12 of 91 comments (clear)

  1. Official Booking Deadline by gavinhall · · Score: 2

    Posted by David Hallowell:

    The official booking deadline for this event is Friday 18th June - that's a week before the event starts. I mention this becasue it the time of writing this isn't mentioned on the website, however I'll make sure that is sorted out in the near future.
    Of course it's best to book as soon as possible to ensure you can get a place at the evemt.

    Regards,
    David Hallowell
    UKUUG Council Member

    --

  2. GRIO not in Linux-XFS. What ext3 offers. by Erik+Corry · · Score: 4
    XFS is a lot more than "just" a journaling FS. One of it's other major components is guaranteed I/O rate partitions

    Yes but they are not giving away the guaranteed I/O rate part of it. At least not according to this link though I can't find any mention of that in the news story or the SGI press release.

    I haven't seen what EXT3 promises,

    It will add journalling (see the white paper Stephen wrote), and probably extent based block lists and btrees by Ted Ts'o will be in there too.

    Linux does need a journaling FS and XFS may be the best bet, but it won't happen quickly unless SGI puts some serious resources behind it.

    SGI are employing kernel hackers and you can start to see some of the stuff they are getting up to

    Also, just who has the resources to test large production systems (4+ CPUs) on an OS under test? Corporates, that's who. And they'll contribute their code to Open Source, right? Because...?

    Hell, we've got MS helping us by looking for performance bottlenecks for us and that is already starting to bear fruit (I can't seem to link to that article right. Check out the article "Re:Thank you Microsoft!" by petchema. You will need Alt-F to find it.)

    Personally, I think ext3 will rock. This isn't Stephen's first file system by a long chalk.

    may have a price current purists will not like but will have to accept (ie less than Open Source code licenses

    We can't succeed by destroying ourselves, and I don't think the Linux community will try. If XFS weren't Open Source then it would fail to gain any market share against ext3. But it will be Open Source, so it's a moot point.

  3. EXT3(?) vs XFS by Michael+Snoswell · · Score: 5

    XFS is a lot more than "just" a journaling FS. One of it's other major components is guaranteed I/O rate partitions. When you create these special partitions, the OS tests the disk I/O rate then lets you specify up to the tested rate and then the OS will guarantee you the I/O rate you selected (can be less than the max), nomatter what the machine is doing (ie even under really heavy load, network, UI etc).

    This sort of thing is needed when doing uncompressed cinema res images at 24fps (or HDTV) where you need 90-130Mbyte a sec from the disk nomatter what else is going on.

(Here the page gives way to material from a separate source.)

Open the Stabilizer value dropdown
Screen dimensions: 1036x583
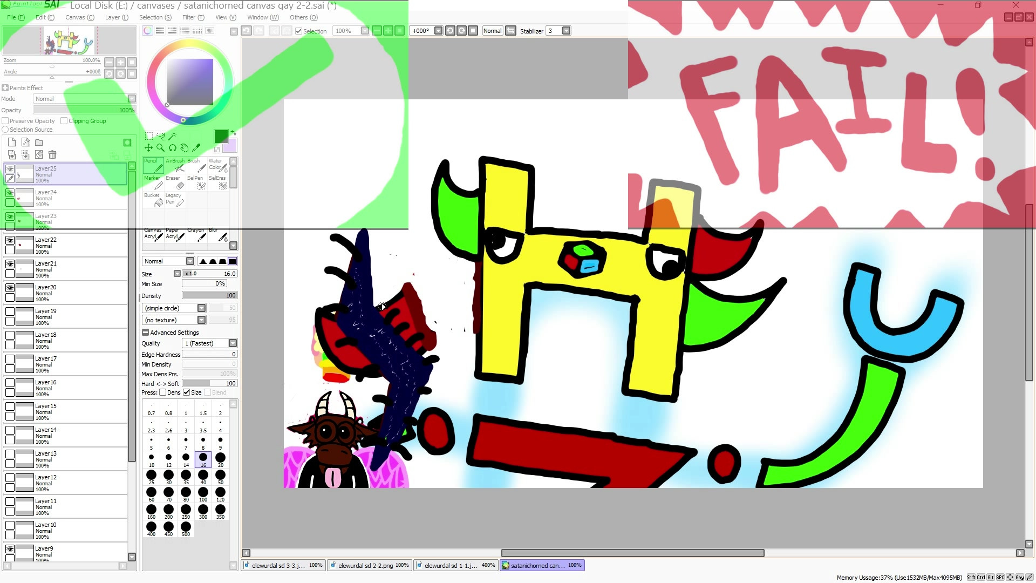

    There's a cable channel using 24 odd uncompressed TV res video streams for live delay rebroadcasting (across time zones) using XFS. Works nicely.

    Linux doesn't need this right now. Why? Because it's kinda obvious that the whole OS needs to be in on this act, it's not just a FS thing. True, the guaranteed rate stuff can be treated discretely (ie left out). But I think people may be naive when they say, "Yay, use XFS."

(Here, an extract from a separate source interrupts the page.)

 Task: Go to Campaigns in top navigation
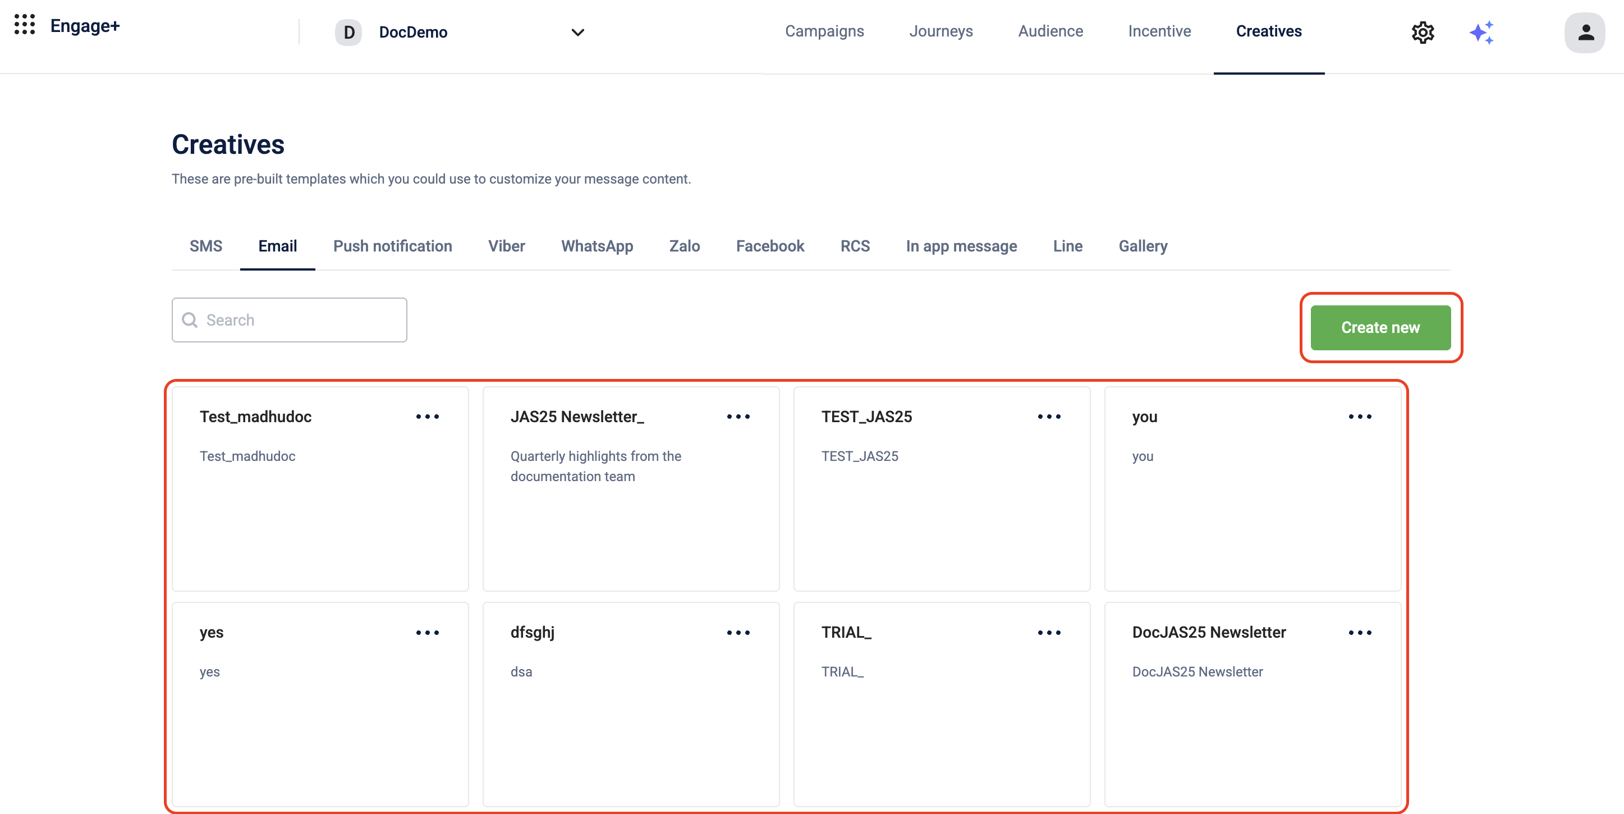coord(824,31)
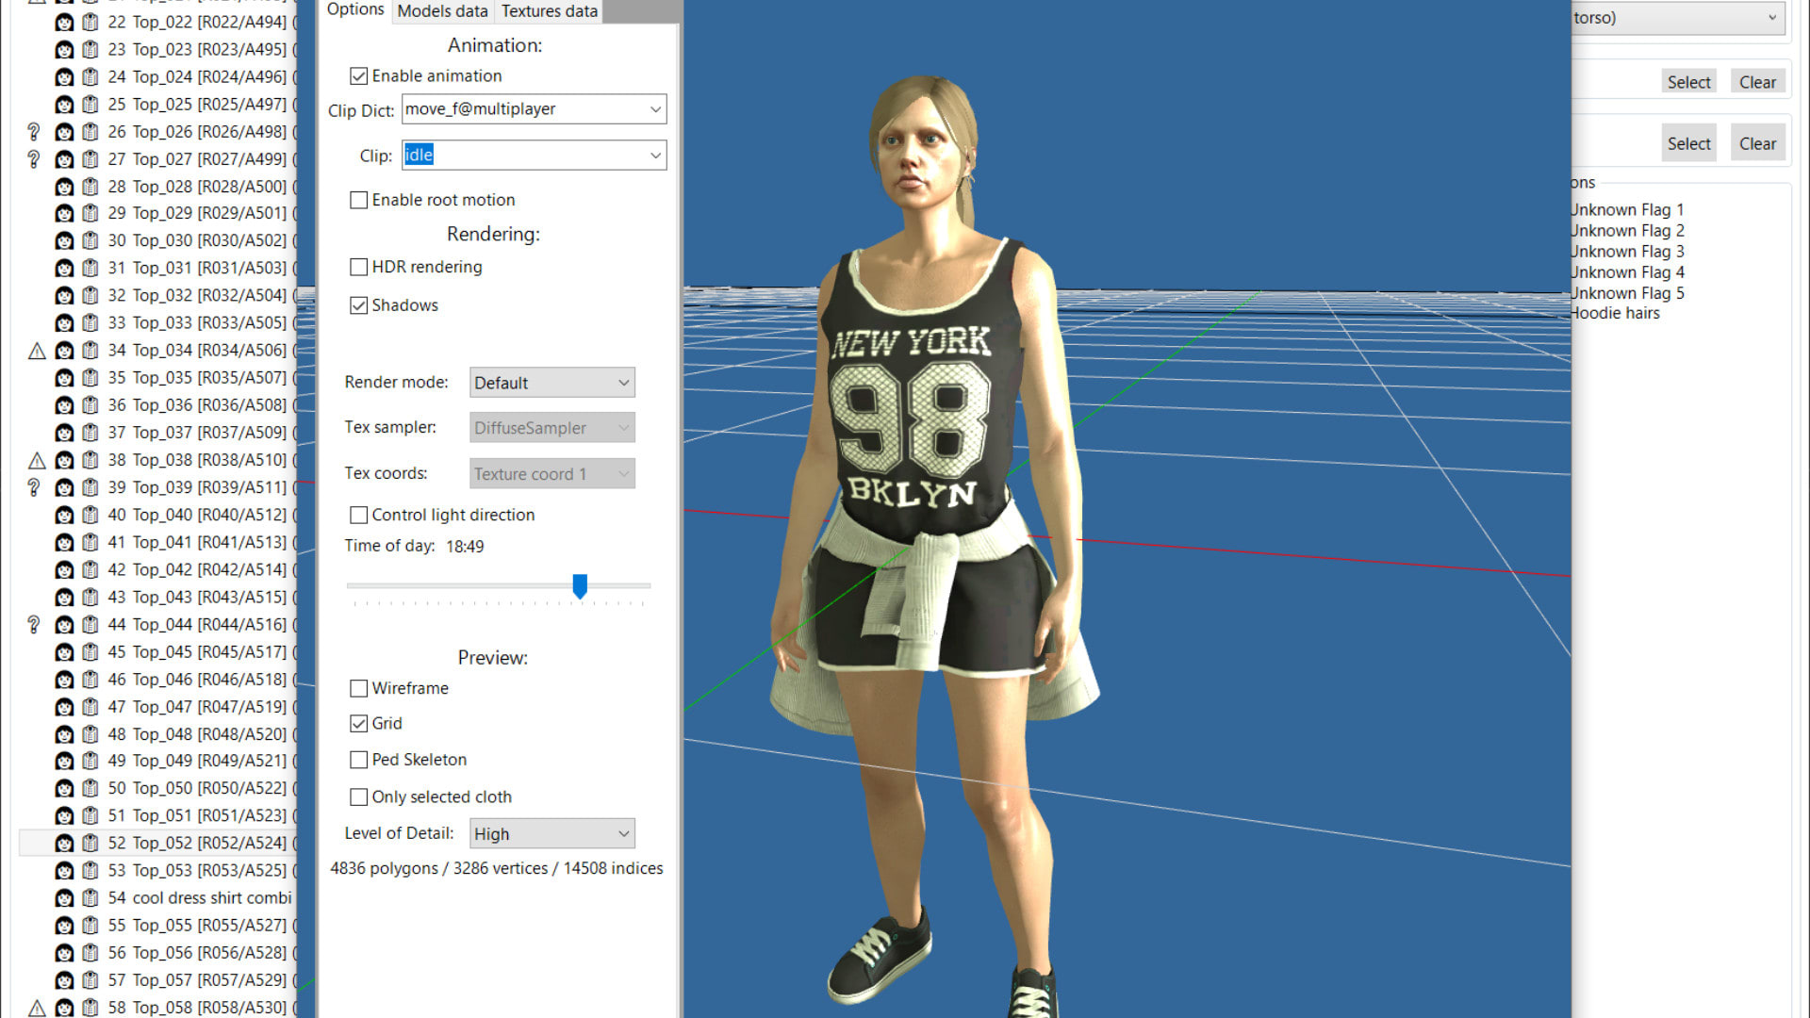The height and width of the screenshot is (1018, 1810).
Task: Click clipboard icon on cool dress shirt combi row
Action: coord(91,897)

    I haven't seen what EXT3 promises, but I bet that the current implementation of XFS has fingers going *deep* into IRIX that won't make it a fast retro fit into Linux, compared to EXT3 (unless EXT3 is just conjecture at this time, or only a modest improvement. This'll be why Linus wants a full rewrite: to get greatly improved performance will need a lot of changes on the OS side, and if you're going to go to that effort, you'd better make it worthwhile)

    Linux does need a journaling FS and XFS may be the best bet, but it won't happen quickly unless SGI puts some serious resources behind it. For any other effort to pool together enough ppl for long enough to make it happen is just too unlikely for us to just sit around hoping for.

    Also, just who has the resources to test large production systems (4+ CPUs) on an OS under test? Corporates, that's who. And they'll contribute their code to Open Source, right? Because...?

    This *will* all happen, but I think some of these tougher OS issues will need corporate backing that may have a price current purists will not like but will have to accept (ie less than Open Source code licenses or maybe even (cringe!) binary drivers).

    My 2 cents worth.

    --
    pithy comment
  4. EXT3 vs. XFS by Gary+Franczyk · · Score: 2

    I wonder if there will be a divide between those who want EXT3 to become the new standard or XFS (assuming it becomes a decent open-source alternative)...
    I personally think XFS is great and hopefully SGI will release it under a pretty liberal license.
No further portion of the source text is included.